Two-hour facilitated workshop Dartmouth College May 22, 2026
Principal investigator
Seth Looper
My role
Founder, lead designer, and facilitator
Co-sponsor
International Student Experience Office (ISEO), Dartmouth
Institution
Dartmouth College
Date
May 22, 2026  ·  McNutt Hall 001
Companion field note
Anchor, then hold space
Format
Two-hour workshop  ·  41 slides  ·  3-page worksheet
Audience
International undergraduate peer mentors preparing for fall mentor-mentee match introductions
Status
Pilot
Addresses
RQ 3  ·  RQ 5
Source frameworks
Burnett & Evans Life Design; Knowdell Career Values; McAdams's narrative identity
Methods used
Narrative compression, Card-sort triangulation, Peer conversation

The default frame for inclusive leadership is competency: cultural intelligence, openness, bias mitigation, collaboration. Things a leader has. The framing is useful for hiring and assessment, but it leaves a specific question unanswered: what does the leader actually do, in the room, when the person across from them is anxious?

For international undergraduate peer mentors at Dartmouth, the answer to that question matters in a particular way. Mentors are about to begin match-introductions with first-year international students. The mentee is often the harder party in the room: adjusting to a new culture, a new language, sometimes a visa story they can't talk about. The mentor's competency list won't help if the mentee retreats into silence.

A pre-workshop survey of the mentor cohort (n=13 of approximately 20) surfaced two findings that anchored the workshop's design. Seventy-seven percent of mentors said they default to asking questions when a mentee shares anxiety. Thirty-eight percent named the mentee not engaging as their biggest fear about being a mentor this fall. Mentors who think they ask questions but fear disengagement are mentors with a script, not a stance. The script falters when the mentee resists.

Inclusive Leadership Lab workshop cover, May 22, 2026

A two-hour workshop in three acts: an invitation, an anchor build, an offering. The central reframe sits at the boundary between acts one and two: inclusive leadership is staying anchored in your own narrative so that you can hold space for someone else to find theirs. Two clauses, both required. Anchor without holding space is performance. Hold space without anchor is dissolution. Both at once is co-authorship.

M1 · redefining leadership
Surface the inherited leadership model (charismatic, visible, validated) and the workshop's reframe (anchored, present, in service of someone else's becoming). Table share, three questions, three minutes each.
M2 · authoring your narrative
Compress a paragraph to a sentence to a single word. Then test the word against the Knowdell Career Values Card Sort. The compressed word is the candidate anchor; the top five cards are the evidence test.
M3 · the odyssey plan
Sketch three radically different five-year lives. Adapted from Stanford Life Design (Burnett & Evans) for the mentor-purpose context: stress-test the anchor against three possible futures before carrying it into September.

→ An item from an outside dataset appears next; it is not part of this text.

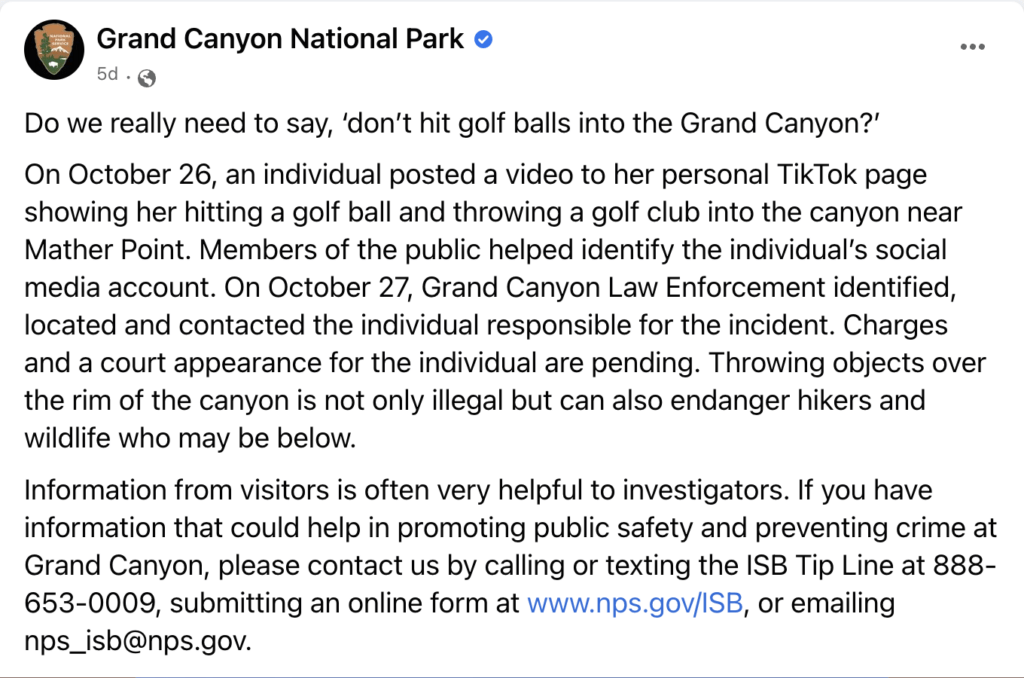Click the "Members of the public" phrase

(305, 247)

An originally-planned fourth module, a question-only roleplay practice block, was cut for time. The cut is named explicitly in the closing slides; it isn't papered over. Honest acknowledgment of what didn't happen is itself a design move, and the closing slide proposes two specific summer or September practice options to address the gap.

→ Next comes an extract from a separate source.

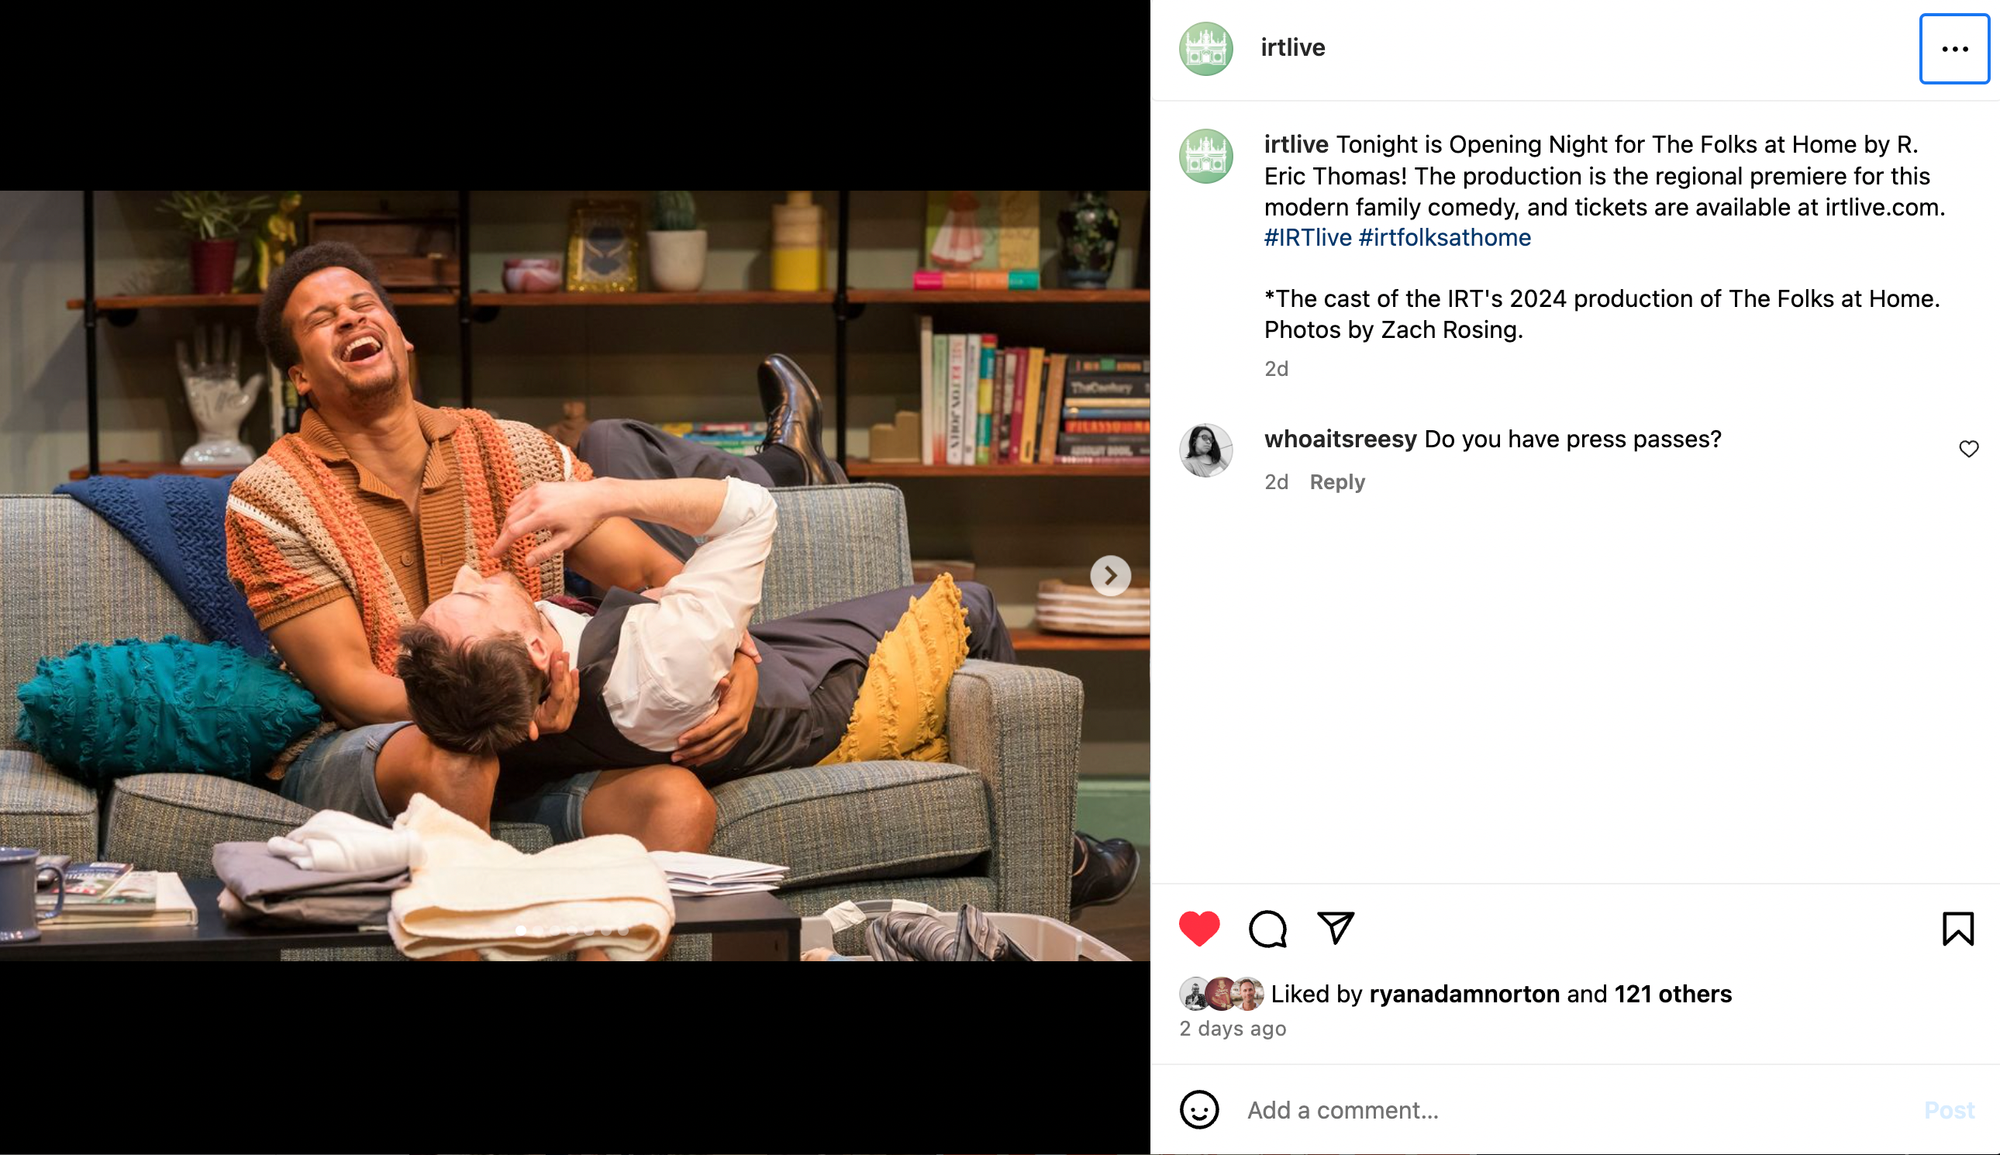
Task: Advance to the next photo with the arrow
Action: [1110, 575]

Slide 15: The reframe. Inclusive leadership in two clauses. Slide 20: The Compression Funnel. Paragraph to sentence to one word.

The workshop is a recombination of two of the lab's existing pieces, redirected at a different developmental task. The compression operation (paragraph to sentence to single word) comes from Narrative by Design, where it supports career narrative discovery. The values-test discipline (Knowdell card sort, top five forced) comes from the Career Design Lab program, where it grounds identity work in evidence. The Inclusive Leadership Lab uses both, but points them at a mentor population preparing to hold space rather than at students preparing to find direction.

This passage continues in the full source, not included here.